During last year’s presidential campaign, it was revealed that Willard Romney committed perjury on various filings with the SEC and FEC, and yet despite an appeal to investigate and prosecute the false statements and clear case of perjury, Romney is not under investigation, indicted, or sitting where he belongs; in prison. One thing is certain, if a middle class American commits perjury on an IRS tax return they would be punished to the full extent of the law and it is another indication that in America, political lying and perjury are not only unpunished, but they are rewarded and there are indications they will continue breaking federal law as repugicans are attempting to neuter the IRS’s ability to hold political groups accountable for their illegal activities.

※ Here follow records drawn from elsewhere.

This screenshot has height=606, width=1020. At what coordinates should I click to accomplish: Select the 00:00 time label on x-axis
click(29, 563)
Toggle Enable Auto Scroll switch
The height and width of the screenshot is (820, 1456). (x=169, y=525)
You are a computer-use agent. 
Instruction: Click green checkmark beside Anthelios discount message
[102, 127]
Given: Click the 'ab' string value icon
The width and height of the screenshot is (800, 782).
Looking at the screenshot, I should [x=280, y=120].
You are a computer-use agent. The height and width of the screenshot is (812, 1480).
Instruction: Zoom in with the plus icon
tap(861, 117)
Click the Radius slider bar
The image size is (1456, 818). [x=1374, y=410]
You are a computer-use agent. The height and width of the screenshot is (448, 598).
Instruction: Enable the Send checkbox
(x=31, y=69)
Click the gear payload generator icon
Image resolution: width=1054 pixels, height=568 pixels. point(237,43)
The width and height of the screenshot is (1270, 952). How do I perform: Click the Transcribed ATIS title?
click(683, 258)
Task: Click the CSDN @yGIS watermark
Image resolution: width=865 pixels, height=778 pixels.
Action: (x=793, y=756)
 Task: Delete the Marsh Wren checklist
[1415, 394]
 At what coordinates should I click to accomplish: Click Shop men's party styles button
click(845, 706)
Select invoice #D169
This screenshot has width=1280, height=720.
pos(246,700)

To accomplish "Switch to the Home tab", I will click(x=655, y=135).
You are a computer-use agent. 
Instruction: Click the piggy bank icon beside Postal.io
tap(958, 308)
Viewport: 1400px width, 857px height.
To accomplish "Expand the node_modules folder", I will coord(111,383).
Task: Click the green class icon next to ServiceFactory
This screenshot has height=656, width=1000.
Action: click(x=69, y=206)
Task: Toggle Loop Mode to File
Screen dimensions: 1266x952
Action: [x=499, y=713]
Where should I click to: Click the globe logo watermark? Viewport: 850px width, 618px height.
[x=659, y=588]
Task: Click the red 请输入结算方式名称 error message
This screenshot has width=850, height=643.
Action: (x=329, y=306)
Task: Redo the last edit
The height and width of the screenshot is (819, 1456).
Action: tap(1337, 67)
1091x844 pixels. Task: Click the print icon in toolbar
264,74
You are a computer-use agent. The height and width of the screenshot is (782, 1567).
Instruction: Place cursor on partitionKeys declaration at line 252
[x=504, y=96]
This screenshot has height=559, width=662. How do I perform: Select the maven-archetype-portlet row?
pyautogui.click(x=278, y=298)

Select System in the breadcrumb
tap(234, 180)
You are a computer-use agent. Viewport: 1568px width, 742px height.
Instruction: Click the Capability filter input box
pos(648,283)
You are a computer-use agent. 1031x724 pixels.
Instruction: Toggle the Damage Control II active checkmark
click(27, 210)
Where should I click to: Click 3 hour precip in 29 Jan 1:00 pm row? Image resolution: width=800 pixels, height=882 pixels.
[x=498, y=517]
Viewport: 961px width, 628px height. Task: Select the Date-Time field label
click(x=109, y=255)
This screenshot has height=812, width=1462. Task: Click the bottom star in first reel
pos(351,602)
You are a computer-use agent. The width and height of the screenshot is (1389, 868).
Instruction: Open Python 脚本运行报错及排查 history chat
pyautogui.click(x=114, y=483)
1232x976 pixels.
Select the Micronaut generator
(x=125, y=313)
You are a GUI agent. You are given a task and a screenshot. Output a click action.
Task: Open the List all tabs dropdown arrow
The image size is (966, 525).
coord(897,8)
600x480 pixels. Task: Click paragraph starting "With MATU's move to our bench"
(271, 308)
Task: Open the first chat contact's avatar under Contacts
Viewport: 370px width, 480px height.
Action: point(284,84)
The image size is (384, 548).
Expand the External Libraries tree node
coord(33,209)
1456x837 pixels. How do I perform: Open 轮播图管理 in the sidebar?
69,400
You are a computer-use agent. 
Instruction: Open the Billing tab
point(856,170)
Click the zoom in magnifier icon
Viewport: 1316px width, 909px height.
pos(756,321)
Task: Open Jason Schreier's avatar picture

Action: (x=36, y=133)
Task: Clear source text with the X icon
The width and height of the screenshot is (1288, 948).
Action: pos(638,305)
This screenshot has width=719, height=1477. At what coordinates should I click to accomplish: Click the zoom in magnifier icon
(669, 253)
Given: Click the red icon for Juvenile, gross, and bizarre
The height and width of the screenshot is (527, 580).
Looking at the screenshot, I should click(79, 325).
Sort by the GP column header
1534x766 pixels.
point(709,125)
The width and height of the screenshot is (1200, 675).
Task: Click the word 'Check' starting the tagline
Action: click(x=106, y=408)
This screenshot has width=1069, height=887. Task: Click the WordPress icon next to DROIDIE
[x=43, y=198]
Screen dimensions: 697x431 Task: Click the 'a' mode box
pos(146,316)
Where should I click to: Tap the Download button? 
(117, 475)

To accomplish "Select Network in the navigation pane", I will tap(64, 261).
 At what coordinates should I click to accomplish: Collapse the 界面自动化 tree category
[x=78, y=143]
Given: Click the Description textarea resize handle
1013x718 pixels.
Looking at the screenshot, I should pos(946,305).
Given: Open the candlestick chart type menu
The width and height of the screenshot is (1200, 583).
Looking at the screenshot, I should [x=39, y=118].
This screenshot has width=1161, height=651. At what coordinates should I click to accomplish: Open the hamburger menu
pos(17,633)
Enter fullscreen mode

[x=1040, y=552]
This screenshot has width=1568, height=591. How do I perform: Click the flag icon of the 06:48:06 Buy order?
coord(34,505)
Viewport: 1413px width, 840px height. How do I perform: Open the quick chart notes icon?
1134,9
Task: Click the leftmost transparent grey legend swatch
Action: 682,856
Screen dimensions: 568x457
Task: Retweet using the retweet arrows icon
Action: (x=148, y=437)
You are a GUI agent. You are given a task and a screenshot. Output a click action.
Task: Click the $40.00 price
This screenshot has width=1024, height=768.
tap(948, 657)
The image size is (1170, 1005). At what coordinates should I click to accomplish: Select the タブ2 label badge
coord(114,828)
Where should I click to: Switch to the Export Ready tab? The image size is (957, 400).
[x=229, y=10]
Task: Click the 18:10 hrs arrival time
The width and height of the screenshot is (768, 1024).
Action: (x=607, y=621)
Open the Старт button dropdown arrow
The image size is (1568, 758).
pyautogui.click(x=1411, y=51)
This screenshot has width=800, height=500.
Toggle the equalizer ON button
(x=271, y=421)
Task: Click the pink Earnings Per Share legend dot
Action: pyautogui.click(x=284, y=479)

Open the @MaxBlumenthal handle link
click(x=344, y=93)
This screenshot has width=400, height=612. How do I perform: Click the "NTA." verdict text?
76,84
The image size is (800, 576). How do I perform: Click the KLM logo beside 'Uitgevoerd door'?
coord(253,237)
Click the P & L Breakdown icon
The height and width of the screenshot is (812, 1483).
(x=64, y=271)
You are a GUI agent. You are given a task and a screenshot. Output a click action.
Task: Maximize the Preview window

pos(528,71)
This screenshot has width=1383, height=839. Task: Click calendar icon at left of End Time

Religious organizations are also breaking the law with impunity by campaigning from the pulpit in violation of their IRS agreement to avoid paying taxes, and it goes far beyond just paying income taxes. Cults are exempt from paying property taxes regardless they are sitting on prime real estate and using the services the rest of the community funds, and clergy double-dips on personal income tax liability through their shadowy compensation schemes other Americans are forbidden from using. It is high time the Internal Revenue Service is given the support and authority they need to hold religious and political groups accountable for their illegal machinations to influence elections and avoid paying their fair share like the rest of the population.
America is a nation founded on the rule of law, but along the way two of the most powerful groups in the country are flaunting the law with impunity and when the IRS did attempt to do its due diligence and scrutinize purely political activities, they have been reviled by repugicans. There is no  specific law against outright lying that repugicans are notorious for, but there are Federal statutes defining perjury as “willfully swearing a false oath, or falsifying an affirmation to tell the truth whether spoken or in writing concerning matters material to an official proceeding,” and at the least, signing an IRS tax return with false information is perjury. However, dark money groups posing as “social welfare” non-profits exceed just committing perjury in signing a tax return, and they deserve a thorough investigation by the Department of Justice to revoke their tax-exempt status, reveal their outside anonymous donors, and at the least imprison them for five years for each instance of filing false documents.